Source material Block Start

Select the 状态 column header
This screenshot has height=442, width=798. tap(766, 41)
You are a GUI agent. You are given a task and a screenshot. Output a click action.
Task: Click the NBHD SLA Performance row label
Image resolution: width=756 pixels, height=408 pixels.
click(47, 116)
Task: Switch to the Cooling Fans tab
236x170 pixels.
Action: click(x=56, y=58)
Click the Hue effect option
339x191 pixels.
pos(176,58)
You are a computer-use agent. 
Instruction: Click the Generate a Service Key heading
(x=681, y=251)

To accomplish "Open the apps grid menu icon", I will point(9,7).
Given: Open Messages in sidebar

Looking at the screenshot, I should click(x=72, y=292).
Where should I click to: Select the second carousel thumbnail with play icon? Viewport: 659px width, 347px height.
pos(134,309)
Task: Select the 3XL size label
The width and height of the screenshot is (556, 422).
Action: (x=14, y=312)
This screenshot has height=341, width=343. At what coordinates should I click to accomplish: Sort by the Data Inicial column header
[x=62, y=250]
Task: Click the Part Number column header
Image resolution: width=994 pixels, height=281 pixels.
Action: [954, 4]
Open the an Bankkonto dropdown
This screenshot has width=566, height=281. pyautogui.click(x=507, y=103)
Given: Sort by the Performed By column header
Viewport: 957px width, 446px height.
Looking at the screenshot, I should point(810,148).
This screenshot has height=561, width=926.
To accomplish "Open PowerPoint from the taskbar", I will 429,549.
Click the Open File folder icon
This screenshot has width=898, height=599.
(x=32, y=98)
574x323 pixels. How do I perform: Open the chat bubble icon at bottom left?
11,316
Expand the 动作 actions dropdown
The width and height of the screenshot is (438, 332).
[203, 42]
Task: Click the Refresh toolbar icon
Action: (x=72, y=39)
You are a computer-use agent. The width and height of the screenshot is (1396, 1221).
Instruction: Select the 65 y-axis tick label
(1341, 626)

Source material Block End

» **Task requirements**: Every line above needs to be retyped exactly.

» **Reply**:
Select the 状态 column header
This screenshot has height=442, width=798. tap(766, 41)
You are a GUI agent. You are given a task and a screenshot. Output a click action.
Task: Click the NBHD SLA Performance row label
Image resolution: width=756 pixels, height=408 pixels.
click(47, 116)
Task: Switch to the Cooling Fans tab
236x170 pixels.
Action: click(x=56, y=58)
Click the Hue effect option
339x191 pixels.
pos(176,58)
You are a computer-use agent. 
Instruction: Click the Generate a Service Key heading
(x=681, y=251)

To accomplish "Open the apps grid menu icon", I will point(9,7).
Given: Open Messages in sidebar

Looking at the screenshot, I should click(x=72, y=292).
Where should I click to: Select the second carousel thumbnail with play icon? Viewport: 659px width, 347px height.
pos(134,309)
Task: Select the 3XL size label
The width and height of the screenshot is (556, 422).
Action: (x=14, y=312)
This screenshot has height=341, width=343. At what coordinates should I click to accomplish: Sort by the Data Inicial column header
[x=62, y=250]
Task: Click the Part Number column header
Image resolution: width=994 pixels, height=281 pixels.
Action: [954, 4]
Open the an Bankkonto dropdown
This screenshot has width=566, height=281. pyautogui.click(x=507, y=103)
Given: Sort by the Performed By column header
Viewport: 957px width, 446px height.
Looking at the screenshot, I should point(810,148).
This screenshot has height=561, width=926.
To accomplish "Open PowerPoint from the taskbar", I will 429,549.
Click the Open File folder icon
This screenshot has width=898, height=599.
(x=32, y=98)
574x323 pixels. How do I perform: Open the chat bubble icon at bottom left?
11,316
Expand the 动作 actions dropdown
The width and height of the screenshot is (438, 332).
[203, 42]
Task: Click the Refresh toolbar icon
Action: (x=72, y=39)
You are a computer-use agent. The width and height of the screenshot is (1396, 1221).
Instruction: Select the 65 y-axis tick label
(1341, 626)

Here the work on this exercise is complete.